Paul Goble
Staunton, Sept. 22 – The Forum of Free Peoples of Post-Russia has succeeded in calling attention to the fact that the Muscovite empire is doomed to collapse because the peoples within its current borders are not the monolithic unity the Kremlin claims but rather enormously diverse, Vadim Shtepa says.
But the editor of the Tallinn-based Region.Expert portal says those taking part in the Forum and others who share their views have not done is talk much about how the empire will fall apart (epl.delfi.ee/artikkel/120405252/vadim-stepa-alustagem-venemaa-teadlikku-lagundamist-pihta-saab-hakata-vastupropagandaga-eesti-naabruses in Estonian; and region.expert/media-project/ in Russian).
Instead, they have engaged in wishful thinking in much the same way as did many in the first Russian emigration after 1917. They, “sitting on their suitcases,” Russians who had fled the Bolsheviks believed that the Soviet state would simply collapse; now, Russians in emigration assume a similar fate awaits the Russian empire once Putin leaves the scene.

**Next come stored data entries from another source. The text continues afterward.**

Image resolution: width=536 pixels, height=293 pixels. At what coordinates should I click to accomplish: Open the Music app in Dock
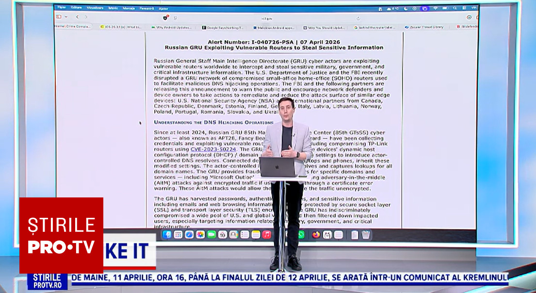266,235
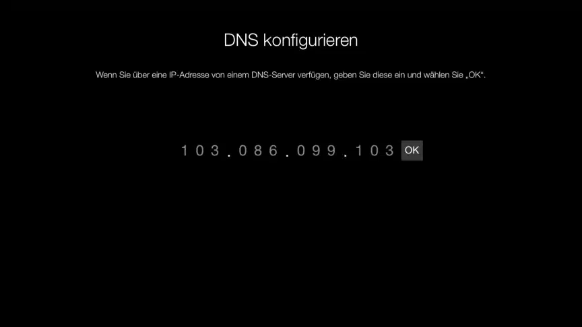
Task: Select leading "0" of third octet 099
Action: click(x=301, y=151)
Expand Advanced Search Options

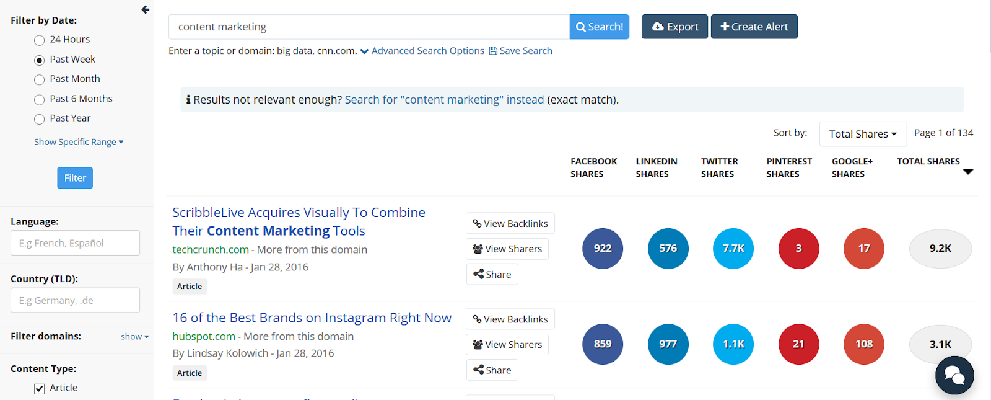point(422,51)
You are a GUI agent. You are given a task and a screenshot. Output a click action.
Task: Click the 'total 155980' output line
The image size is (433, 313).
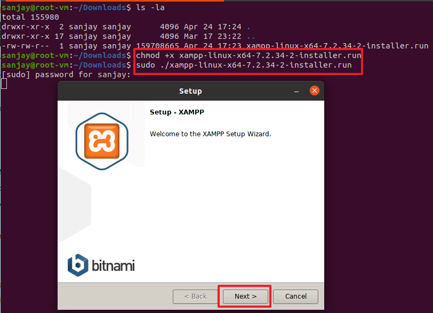(30, 17)
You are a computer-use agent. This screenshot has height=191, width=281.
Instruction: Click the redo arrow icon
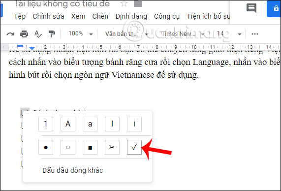click(10, 34)
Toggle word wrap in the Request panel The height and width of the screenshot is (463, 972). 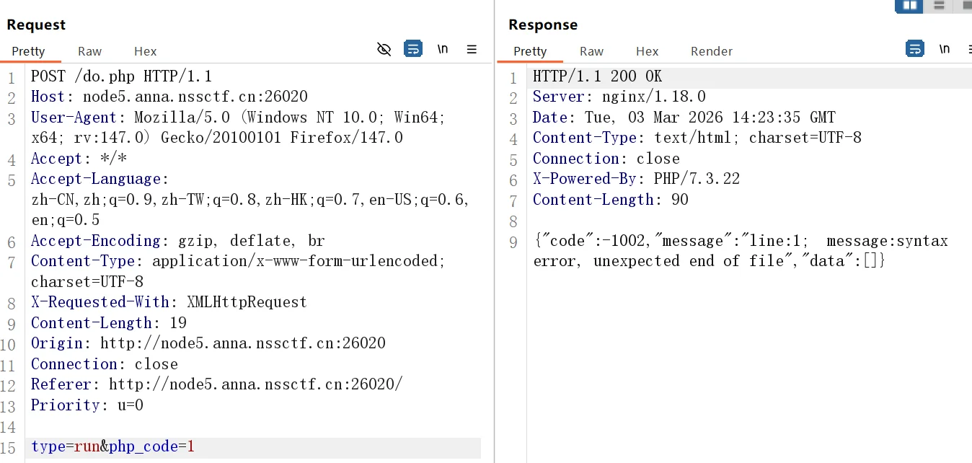click(413, 49)
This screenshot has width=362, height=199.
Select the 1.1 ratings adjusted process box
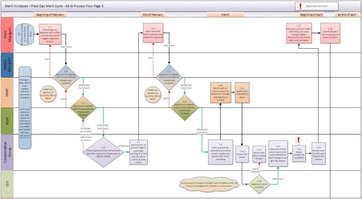point(50,34)
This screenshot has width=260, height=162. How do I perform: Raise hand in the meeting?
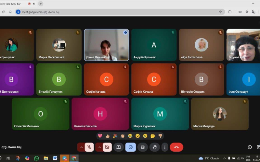pos(155,147)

But both the one and the other largely ignored “the main question – how is this to be achieved in practice,” Shtepa says. Many seem to believe that the future will be much like the past of 1991 with the republic and regional parliaments moving to claim sovereignty. “But today, it is impossible to imagine” that any body will take such a step.

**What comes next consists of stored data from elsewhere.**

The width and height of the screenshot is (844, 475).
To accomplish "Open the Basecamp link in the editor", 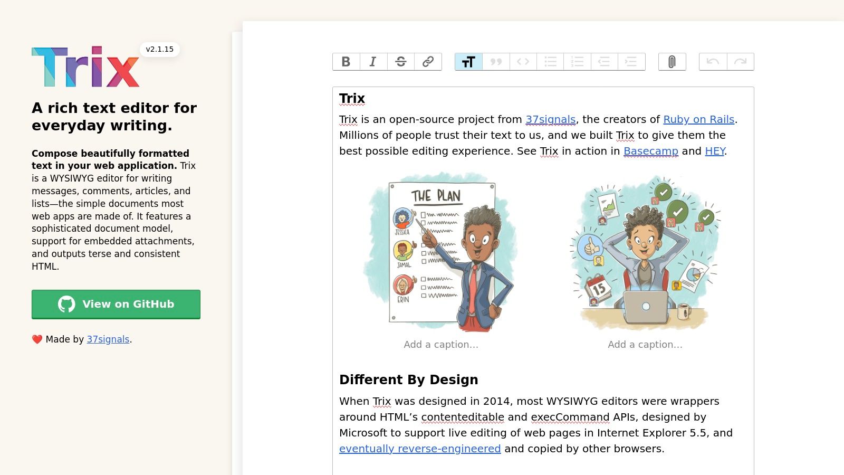I will tap(650, 151).
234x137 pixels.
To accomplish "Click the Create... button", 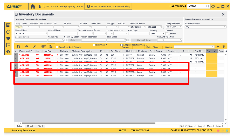I will (126, 47).
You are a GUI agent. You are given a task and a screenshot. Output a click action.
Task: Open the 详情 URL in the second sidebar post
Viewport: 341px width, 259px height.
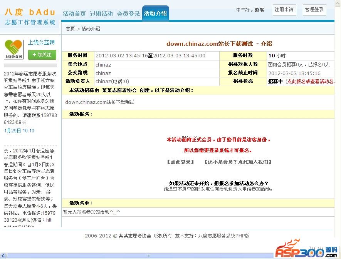tap(48, 220)
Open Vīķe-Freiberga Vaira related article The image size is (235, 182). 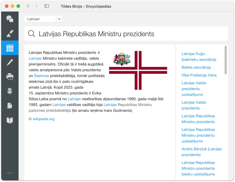point(199,75)
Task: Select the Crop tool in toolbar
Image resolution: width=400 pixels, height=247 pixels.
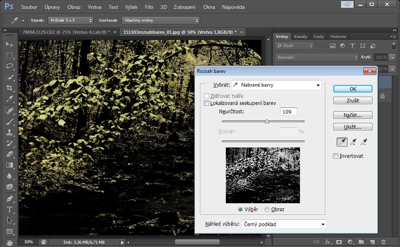Action: (x=10, y=88)
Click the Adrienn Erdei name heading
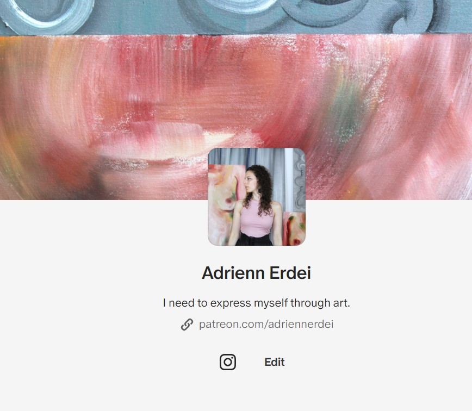This screenshot has width=472, height=411. (256, 273)
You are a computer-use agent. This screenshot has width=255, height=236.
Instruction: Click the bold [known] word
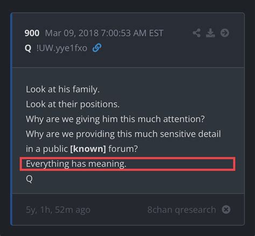[x=88, y=149]
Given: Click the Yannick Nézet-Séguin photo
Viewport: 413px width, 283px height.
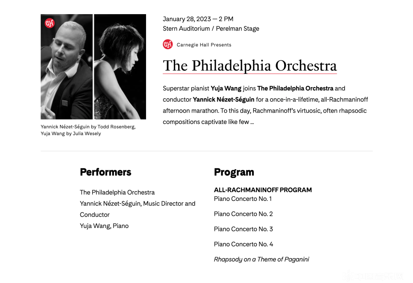Looking at the screenshot, I should pos(67,67).
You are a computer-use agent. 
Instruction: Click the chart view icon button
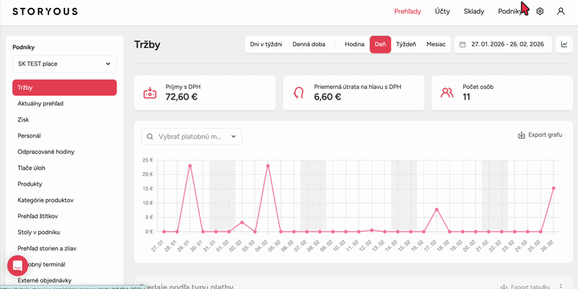564,44
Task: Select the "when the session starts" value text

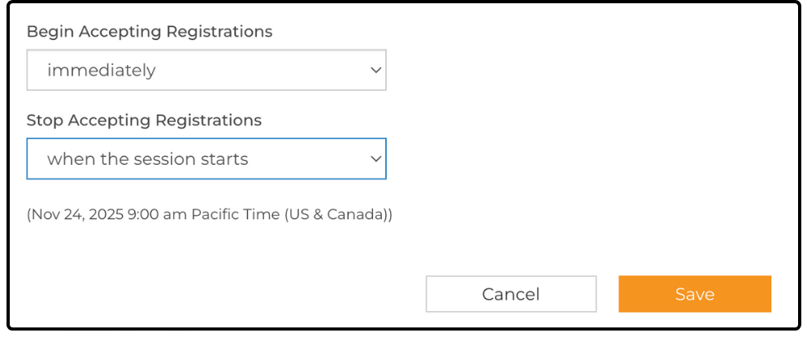Action: (x=147, y=159)
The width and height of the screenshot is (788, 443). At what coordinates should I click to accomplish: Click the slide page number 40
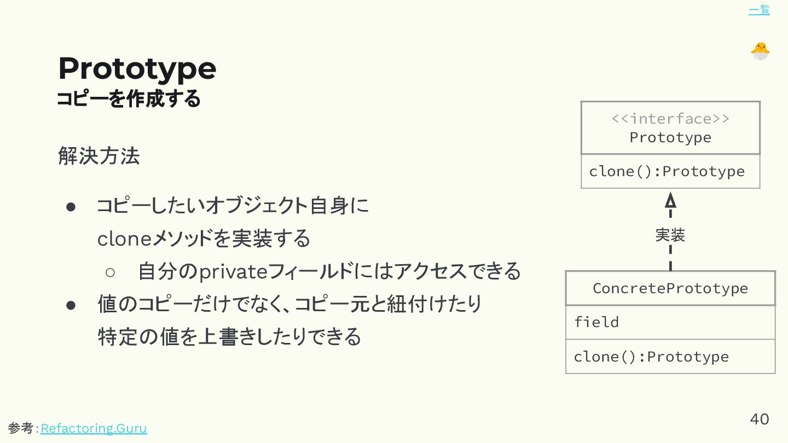[x=759, y=419]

What happened at the end of the 1980s was that under Gorbachev there was a fundamental change in civic consciousness among the peoples of the USSR and as a result, they “began to demand freedom and self-administration,” the Russian regionalist says. The question that must be asked is can an analogous change in consciousness happen now?
It certainly won’t happen on its own, and it is unlikely to happen without outside assistance given the totalitarian powers of the Putin state. But there is at least one promising possibility that countries living around the edge of the Russian Federation should continue if they want to help its peoples.
Estonia, for example, could create “a new media project directed at neighboring Russian regions – Ingria, St. Petersburg, Karelia and Pskov, Shtepa suggests. Instead of being reactive as are most such projects, this could be “proactive” and point out to the peoples of these regions the realities of their situation and what they must do to change them.
“Of course,” he continues, “the Russian authorities would block such an ‘extremist’ website, but local residents all the same would read it via VPN.” That would promote the kind of change in consciousness that is necessary for all the other steps needed to achieve what many now assume will somehow happen even if they do nothing to bring it about.